Netanyahu team presents plan to mollify Druze over nation-state law
Offer includes advancing legislation anchoring minority’s status in law; community leaders say they will consider proposal

A team tasked by Prime Minister Benjamin Netanyahu with addressing the Druze minority’s complaints over the recently passed nation-state law on Wednesday presented its plan for resolving the dispute to community leaders. The plan includes legislating the rights of minorities who serve in the armed forces.
The controversial nation-state law enshrines Israel as the exclusive nation-state of the Jewish people, and has been criticized as discriminatory toward Israel’s non-Jewish minorities. It has prompted outrage from the Druze community, which takes pride in its service in the Israel Defense Forces.
The prime minister’s acting chief of staff, Yoav Horowitz, offered the compromise to Druze representatives led by spiritual head Sheikh Muafak Tarif during a meeting at the Prime Minister’s Office in Jerusalem.
The concession plan envisions legislation to anchor the status of the Druze and Circassian communities in law and provide benefits to members of minority groups who serve in the security forces, the PMO said in a statement. Support of Druze religious, education and culture institutes will also be included in the laws.
In addition, recognition of the contribution made by all minorities and communities that participate in the defense of the state will be written into the country’s Basic Laws, which, similar to a constitution, underpin Israel’s legal system and are more difficult to repeal than regular laws.
Druze leaders said they will examine the proposal issue a response soon.

Speaking to Hadashot TV news, Tariff said it was “a historic and good offer.”
“This is an opportunity for us to receive all the rights assured us,” he said. “I am optimistic that it will be done and that the prime minister will keep to his word on every detail.”
Tariff indicated that if the community accepts the offer, a protest demonstration planned for Saturday evening in Tel Aviv’s Rabin Square will be called off.
Druze lawmakers announced that they are willing to accept the proposal and that, at the request of Finance Minister Moshe Kahlon, they intend to withdraw a High Court of Justice petition they had filed on Sunday against the nation-state law, the Ynet news site reported.
The petition was filed by MK Akram Hasson of the Kulanu party led by Kahlon. It was joined by Hamad Amar of the coalition Yisrael Beytenu party and MK Saleh Saad, of the opposition Zionist Union.
Hasson said he and his fellow petitioners had an attorney look at the proposal and the feedback was that it was “acceptable and good for the community.”
“As far as we are concerned it is a historic framework. It eliminated the feeling that we’re being cataloged into first- and second-class citizens,” he said. “It enables us to be proud and equal citizens among our people and in our land. All we wanted was to be one people, and one country.”
Hasson said that if the framework is implemented, the Druze community will stop all its protests. “There is light at the end of the tunnel,” he said.
“The historic framework for the first time anchors my Israeliness,” Amar said.
Horowitz, the PMO official, announced that a ministerial committee will be set up, chaired by Netanyahu, to address the Druze issue and advance the proposed plan.
A team composed of government officials and Druze representatives will finalize specific details of the plan within 45 days, and work on legislating the laws will begin as soon as the Knesset returns from summer recess in October, the PMO said. The goal is to pass all the laws within 45 days of parliament reconvening.

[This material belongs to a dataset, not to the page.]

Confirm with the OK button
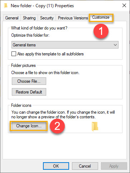 pos(56,166)
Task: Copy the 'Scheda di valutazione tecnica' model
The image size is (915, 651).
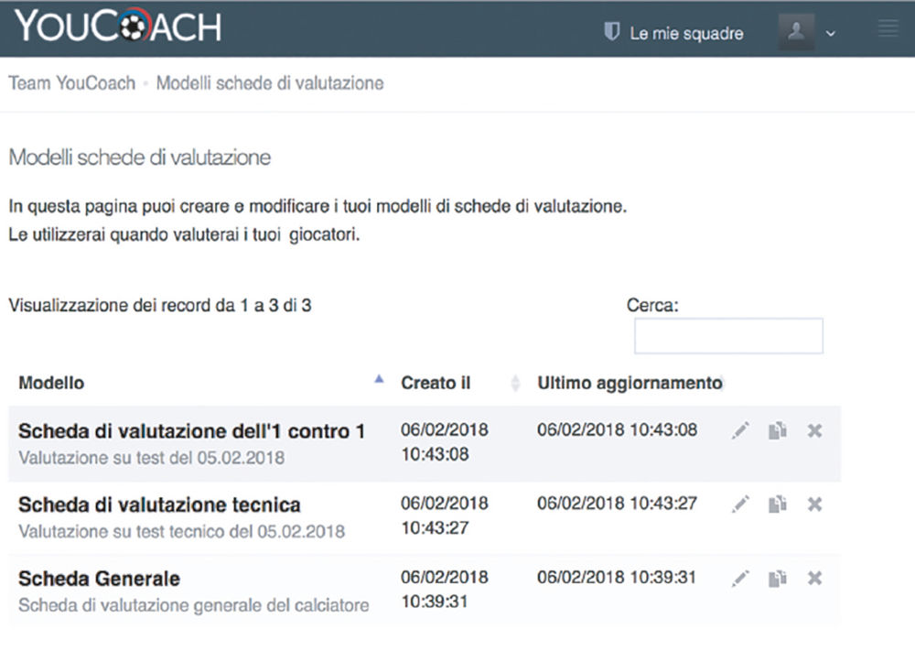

Communications Minister Ayoub Kara (Likud), a Druze Israeli politician who participated in the meeting, said that “community representatives are seriously and positively considering the framework that was put forward as a solution to the dispute,” Hadashot reported.
One Druze local council leader told Channel 10 news that there was no decision yet on the offer.
“As far as we are concerned, we are continuing with the demonstration on Saturday night,” he said, but noted that there are those who are prepared to accept the new offer and cancel the demonstration.
Unlike Arab Israelis, members of both the Druze and Circassian minorities are subject to Israel’s mandatory draft and serve in large numbers alongside Jewish soldiers in some of the IDF’s most elite units.
Since the beginning of the week, several Druze IDF officers have said they will resign their commissions in protest of the legislation, which was passed as a Basic Law on July 19.
The nation-state law — which for the first time enshrines Israel as “the national home of the Jewish people” and says “the right to exercise national self-determination in the State of Israel is unique to the Jewish people” — has sparked widespread criticism from Israel’s minorities, the international community and Jewish groups abroad. It also downgrades the status of Arabic so that it is no longer an official language in Israel.